Ab zur Großmama

TRIER. Immer mehr junge Frauen wollen (oder müssen) Beruf und Familie vereinbaren. Betreuungsplätze für Kinder sind aber immer Mangelware oder schlichtweg zu teuer. Oftmals übernehmen die Großeltern die Betreuung der Kinder.
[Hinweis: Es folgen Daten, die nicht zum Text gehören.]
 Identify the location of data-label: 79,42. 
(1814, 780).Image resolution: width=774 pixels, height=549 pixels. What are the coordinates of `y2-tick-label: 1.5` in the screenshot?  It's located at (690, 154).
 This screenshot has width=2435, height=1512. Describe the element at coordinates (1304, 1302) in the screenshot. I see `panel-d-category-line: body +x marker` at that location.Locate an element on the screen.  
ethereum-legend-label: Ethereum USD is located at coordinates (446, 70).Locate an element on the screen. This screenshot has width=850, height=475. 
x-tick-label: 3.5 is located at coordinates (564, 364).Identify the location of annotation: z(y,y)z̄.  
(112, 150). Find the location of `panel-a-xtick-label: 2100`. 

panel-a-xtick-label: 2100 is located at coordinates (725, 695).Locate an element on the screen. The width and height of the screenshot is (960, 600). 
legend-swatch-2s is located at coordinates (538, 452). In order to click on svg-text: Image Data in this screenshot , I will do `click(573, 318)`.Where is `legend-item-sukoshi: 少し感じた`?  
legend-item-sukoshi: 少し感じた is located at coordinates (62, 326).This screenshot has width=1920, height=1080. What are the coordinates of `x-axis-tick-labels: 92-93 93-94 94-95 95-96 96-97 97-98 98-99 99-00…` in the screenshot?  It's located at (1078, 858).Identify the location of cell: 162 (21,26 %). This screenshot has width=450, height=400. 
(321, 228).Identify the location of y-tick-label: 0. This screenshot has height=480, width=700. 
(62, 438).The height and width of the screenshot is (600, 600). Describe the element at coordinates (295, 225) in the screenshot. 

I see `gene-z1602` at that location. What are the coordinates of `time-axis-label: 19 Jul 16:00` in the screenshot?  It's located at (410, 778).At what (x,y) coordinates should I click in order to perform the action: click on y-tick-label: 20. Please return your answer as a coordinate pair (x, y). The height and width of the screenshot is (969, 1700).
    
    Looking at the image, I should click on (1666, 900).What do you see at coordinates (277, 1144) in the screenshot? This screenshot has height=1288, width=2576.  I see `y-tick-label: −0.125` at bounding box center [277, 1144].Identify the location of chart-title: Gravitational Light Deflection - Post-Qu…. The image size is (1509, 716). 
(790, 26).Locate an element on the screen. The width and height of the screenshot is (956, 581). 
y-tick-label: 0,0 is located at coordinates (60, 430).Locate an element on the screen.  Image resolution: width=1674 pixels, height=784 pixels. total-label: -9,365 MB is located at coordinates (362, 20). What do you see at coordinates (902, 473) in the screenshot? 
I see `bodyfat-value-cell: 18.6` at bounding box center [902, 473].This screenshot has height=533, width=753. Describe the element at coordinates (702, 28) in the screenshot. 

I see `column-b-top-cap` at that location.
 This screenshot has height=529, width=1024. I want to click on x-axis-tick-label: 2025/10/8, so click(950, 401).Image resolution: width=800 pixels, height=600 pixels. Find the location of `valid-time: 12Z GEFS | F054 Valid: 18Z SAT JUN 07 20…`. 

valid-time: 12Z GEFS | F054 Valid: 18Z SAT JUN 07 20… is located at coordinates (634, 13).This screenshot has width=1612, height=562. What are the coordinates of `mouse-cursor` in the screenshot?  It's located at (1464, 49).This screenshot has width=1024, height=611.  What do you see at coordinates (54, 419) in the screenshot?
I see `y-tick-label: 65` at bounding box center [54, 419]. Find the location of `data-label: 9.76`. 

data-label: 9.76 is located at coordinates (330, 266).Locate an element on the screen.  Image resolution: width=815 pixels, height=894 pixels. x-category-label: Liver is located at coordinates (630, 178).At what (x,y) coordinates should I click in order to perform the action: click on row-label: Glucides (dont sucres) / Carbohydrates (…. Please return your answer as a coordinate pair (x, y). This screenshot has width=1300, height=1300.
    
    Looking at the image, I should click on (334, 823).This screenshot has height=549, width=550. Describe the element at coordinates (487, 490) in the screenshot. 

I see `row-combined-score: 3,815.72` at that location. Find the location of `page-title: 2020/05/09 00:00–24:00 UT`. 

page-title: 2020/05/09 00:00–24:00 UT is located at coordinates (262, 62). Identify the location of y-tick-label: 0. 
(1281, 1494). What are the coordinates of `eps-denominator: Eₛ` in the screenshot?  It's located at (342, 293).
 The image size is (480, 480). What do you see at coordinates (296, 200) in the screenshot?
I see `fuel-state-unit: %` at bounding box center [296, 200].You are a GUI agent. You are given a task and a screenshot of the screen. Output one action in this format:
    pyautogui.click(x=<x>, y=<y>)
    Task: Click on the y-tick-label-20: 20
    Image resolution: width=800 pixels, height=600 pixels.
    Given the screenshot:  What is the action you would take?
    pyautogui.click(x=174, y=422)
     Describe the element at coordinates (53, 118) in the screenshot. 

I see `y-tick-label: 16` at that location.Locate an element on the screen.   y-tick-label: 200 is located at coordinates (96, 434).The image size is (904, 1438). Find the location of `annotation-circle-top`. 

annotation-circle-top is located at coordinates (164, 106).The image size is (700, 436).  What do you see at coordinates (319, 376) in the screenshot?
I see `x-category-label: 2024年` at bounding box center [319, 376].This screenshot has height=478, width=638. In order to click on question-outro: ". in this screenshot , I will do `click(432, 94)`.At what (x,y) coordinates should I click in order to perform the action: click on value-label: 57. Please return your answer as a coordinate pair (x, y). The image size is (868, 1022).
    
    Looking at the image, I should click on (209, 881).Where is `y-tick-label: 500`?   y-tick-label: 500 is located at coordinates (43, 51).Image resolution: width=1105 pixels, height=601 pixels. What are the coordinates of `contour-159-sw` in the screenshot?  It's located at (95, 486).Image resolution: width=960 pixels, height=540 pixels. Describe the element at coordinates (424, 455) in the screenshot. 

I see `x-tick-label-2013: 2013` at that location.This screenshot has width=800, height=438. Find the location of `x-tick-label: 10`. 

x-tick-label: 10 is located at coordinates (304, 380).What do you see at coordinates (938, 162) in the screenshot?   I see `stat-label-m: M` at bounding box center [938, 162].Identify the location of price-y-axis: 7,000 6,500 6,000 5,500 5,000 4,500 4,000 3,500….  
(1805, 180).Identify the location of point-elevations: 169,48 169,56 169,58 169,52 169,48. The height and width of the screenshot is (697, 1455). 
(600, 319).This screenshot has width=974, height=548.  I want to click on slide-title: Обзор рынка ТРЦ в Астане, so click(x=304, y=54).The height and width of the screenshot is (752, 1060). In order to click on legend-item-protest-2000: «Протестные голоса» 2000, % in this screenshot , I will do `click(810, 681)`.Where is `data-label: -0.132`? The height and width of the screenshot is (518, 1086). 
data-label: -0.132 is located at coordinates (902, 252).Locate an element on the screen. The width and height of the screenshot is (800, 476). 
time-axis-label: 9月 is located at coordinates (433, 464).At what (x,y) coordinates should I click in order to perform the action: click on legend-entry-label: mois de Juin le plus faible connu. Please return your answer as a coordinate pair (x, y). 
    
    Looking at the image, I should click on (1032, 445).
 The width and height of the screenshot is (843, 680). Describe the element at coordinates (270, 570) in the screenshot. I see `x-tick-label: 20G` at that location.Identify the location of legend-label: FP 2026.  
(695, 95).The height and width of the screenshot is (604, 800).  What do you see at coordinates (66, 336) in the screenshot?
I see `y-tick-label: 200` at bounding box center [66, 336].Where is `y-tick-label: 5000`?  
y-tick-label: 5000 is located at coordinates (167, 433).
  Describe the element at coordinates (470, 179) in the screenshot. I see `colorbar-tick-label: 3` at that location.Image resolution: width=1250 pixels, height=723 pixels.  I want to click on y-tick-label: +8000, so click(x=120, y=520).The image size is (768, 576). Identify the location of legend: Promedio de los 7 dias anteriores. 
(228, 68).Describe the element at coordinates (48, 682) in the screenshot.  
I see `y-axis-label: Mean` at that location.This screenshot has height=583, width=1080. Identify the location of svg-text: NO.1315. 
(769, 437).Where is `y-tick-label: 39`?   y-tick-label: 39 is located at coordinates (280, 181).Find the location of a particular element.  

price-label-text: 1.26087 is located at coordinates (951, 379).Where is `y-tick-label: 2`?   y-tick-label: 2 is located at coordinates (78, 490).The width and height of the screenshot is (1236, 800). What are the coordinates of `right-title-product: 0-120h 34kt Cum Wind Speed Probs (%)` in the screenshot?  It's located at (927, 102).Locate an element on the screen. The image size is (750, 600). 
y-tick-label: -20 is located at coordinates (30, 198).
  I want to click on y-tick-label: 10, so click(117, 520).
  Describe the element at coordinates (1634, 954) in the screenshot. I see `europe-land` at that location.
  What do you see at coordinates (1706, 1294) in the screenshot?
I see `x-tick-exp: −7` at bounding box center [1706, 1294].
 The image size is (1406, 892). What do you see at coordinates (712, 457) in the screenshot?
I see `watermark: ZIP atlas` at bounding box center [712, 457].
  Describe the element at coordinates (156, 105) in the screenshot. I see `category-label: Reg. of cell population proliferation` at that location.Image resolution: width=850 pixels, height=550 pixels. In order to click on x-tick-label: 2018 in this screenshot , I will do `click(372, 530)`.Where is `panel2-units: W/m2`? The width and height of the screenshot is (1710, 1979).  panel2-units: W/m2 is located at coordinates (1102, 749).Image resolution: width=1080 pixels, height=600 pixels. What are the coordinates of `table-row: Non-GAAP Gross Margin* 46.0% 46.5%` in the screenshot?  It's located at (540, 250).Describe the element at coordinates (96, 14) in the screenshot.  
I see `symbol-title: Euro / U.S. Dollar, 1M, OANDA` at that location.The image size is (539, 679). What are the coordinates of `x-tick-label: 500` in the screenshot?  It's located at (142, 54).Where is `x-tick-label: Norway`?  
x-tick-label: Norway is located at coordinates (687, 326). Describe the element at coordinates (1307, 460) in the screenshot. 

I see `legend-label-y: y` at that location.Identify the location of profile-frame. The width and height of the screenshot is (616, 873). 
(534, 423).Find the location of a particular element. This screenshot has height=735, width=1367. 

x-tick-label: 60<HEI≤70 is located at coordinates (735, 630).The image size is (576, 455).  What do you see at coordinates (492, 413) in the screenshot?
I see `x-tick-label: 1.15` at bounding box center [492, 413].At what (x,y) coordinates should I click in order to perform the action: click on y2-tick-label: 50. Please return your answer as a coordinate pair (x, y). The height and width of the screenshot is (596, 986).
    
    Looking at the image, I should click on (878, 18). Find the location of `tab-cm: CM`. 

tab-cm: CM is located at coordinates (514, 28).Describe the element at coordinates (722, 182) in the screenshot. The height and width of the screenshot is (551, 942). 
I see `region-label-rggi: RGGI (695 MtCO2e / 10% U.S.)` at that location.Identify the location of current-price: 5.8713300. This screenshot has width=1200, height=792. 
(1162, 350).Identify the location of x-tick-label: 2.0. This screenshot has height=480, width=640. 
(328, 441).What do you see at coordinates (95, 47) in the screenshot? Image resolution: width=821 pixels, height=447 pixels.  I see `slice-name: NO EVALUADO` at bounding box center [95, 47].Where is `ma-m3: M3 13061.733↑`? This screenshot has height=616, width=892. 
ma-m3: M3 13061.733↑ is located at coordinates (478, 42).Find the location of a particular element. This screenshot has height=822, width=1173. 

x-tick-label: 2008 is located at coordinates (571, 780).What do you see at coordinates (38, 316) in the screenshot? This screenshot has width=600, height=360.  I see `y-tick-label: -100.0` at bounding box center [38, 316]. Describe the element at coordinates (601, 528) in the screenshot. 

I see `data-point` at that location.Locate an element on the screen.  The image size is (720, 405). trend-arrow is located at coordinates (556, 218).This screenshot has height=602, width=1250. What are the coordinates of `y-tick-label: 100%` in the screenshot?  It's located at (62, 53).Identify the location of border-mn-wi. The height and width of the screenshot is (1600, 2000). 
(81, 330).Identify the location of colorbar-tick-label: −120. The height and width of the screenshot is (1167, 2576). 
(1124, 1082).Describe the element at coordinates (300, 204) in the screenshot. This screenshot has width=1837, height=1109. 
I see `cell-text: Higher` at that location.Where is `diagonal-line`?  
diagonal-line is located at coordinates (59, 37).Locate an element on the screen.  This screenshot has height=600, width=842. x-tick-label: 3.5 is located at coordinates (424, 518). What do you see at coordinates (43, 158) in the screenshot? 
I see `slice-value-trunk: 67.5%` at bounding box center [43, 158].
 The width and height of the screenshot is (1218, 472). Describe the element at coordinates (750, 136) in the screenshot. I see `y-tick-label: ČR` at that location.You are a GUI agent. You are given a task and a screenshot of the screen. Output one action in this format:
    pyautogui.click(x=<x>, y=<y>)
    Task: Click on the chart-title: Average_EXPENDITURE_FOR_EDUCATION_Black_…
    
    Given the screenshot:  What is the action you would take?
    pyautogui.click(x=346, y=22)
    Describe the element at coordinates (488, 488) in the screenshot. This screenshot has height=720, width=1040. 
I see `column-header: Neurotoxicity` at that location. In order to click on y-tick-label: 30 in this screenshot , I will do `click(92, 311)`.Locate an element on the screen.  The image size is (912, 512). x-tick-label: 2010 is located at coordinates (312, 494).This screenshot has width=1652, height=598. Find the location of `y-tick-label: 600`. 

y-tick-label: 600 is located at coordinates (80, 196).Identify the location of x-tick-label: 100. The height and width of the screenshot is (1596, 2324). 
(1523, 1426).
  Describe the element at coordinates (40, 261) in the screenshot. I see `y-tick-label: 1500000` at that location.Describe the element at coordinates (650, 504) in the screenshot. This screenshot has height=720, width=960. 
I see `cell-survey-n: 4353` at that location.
Die Oma als Tagesmutter. So bequem und einfach diese Lösung zunächst scheint, so viel Konfliktpotential bietet sie auch. Einerseits wird der Austausch zwischen den Generationen gefördert, was ein Gewinn für die ganze Familie sein kann. Andererseits entsteht oft ein Spannungsfeld zwischen der Wahrung eigener Interessen, Ausnutzung, Zumutung und Schuldgefühlen. Besonders zwiespältig werden die Probleme seitens der jungen Frauen empfunden, wenn diese das Rollenbild ihrer Mütter oder Schwiegermütter für sich ablehnen. Pia Schommer, berufstätige Mutter zweier Kinder, erzählt: "Ein Leben als Nur-Hausfrau, wie es meine Schwiegermutter führt, wäre für mich nie in Frage gekommen. Ich denke manchmal, es ist ein bisschen unfair, dass ich ihr heute mit der Betreuung meiner Kinder noch mal das zumute, was sie schon einmal durchgemacht hat. Ich habe deswegen oft ein schlechtes Gewissen." Schuldgefühle speisen sich auch aus einer anderen Quelle: "Ich weiß nie, wie weit ich die Hilfsbereitschaft in Anspruch nehmen kann. Man läuft Gefahr sie auszunutzen und überzustrapazieren. Es kommt nie ein "Nein von der Oma," beschreibt Pia Schommer ihren Konflikt. Das schlechte Gewissen hindert sie daran, Kritik zu üben, wenn die Vorstellungen bezüglich der Erziehung mal auseinander gehen. "Die Kinder werden bei Oma sehr verwöhnt. Statt das mit ihr zu klären, versuche ich hinterher, den Kindern zu verdeutlichen, dass das bei uns eben nicht läuft." Auf die Frage, wie sie selbst später als Oma handeln würde, sagt sie: "Ich würde nicht in dem Maße zur Verfügung stehen und würde mich mehr abgrenzen." Gisela Rommelfanger hütet als Großmutter ihre vierjährige Enkelin. "Ich mache das gerne", sagt sie, "die Kinder müssen arbeiten, die haben ja noch nichts." Sie wechselt sich ab mit der anderen Oma. "Dann sind es nur zweieinhalb Tage - das ist mehr Vergnügen als Last. Nur manchmal am Wochenende kommt es nicht so gelegen, weil ich dann selber gerne mal weggegangen wäre." Konflikte gebe es aber kaum. Natürlich habe jeder seinen eigenen Erziehungsstil. Sie verwöhne das Kind gerne. "Aber die Kleine profitiert davon und nutzt das richtig clever aus."Am besten Grundsätze aushandeln

Auch Pia Schommers Kinder finden es gut, dass sie bei Oma mehr dürfen, als zu Hause. Die langjährige Seniorenbeauftragte der Verbandsgemeinde Trier-Land, Brigitte Beling, meint, die unterschiedlichen Vorstellungen der jüngeren und der älteren Frauen führten in jedem Fall zu Konflikten. Wenn sich das auch nicht direkt in Streit äußere, so doch darin, dass Mütter die Kinder wieder auf ihre Linie bringen müssten. Sie plädiert für feste Vereinbarungen: "Mütter und Großmütter sollten einen Vertrag schließen, der sowohl den zeitlichen Umfang der Betreuung als auch ein mögliches Entgelt regelt. Darin sollten auch Grundsätze zur Erziehung enthalten sein." Damit könne man vermeiden, dass die Großmütter aus Bequemlichkeit ausgenutzt würden. Durch festgelegte Grundsätze erhalte ihre Erziehung die gleiche Verbindlichkeit wie die der Mütter. "Insgesamt", sagt Brigitte Beling, "ist es gut und wichtig für ältere Menschen sozial sinnvolle Aufgaben wie die der Kinderbetreuung zu übernehmen. Aber die Grenzen müssen ganz klar abgesteckt sein."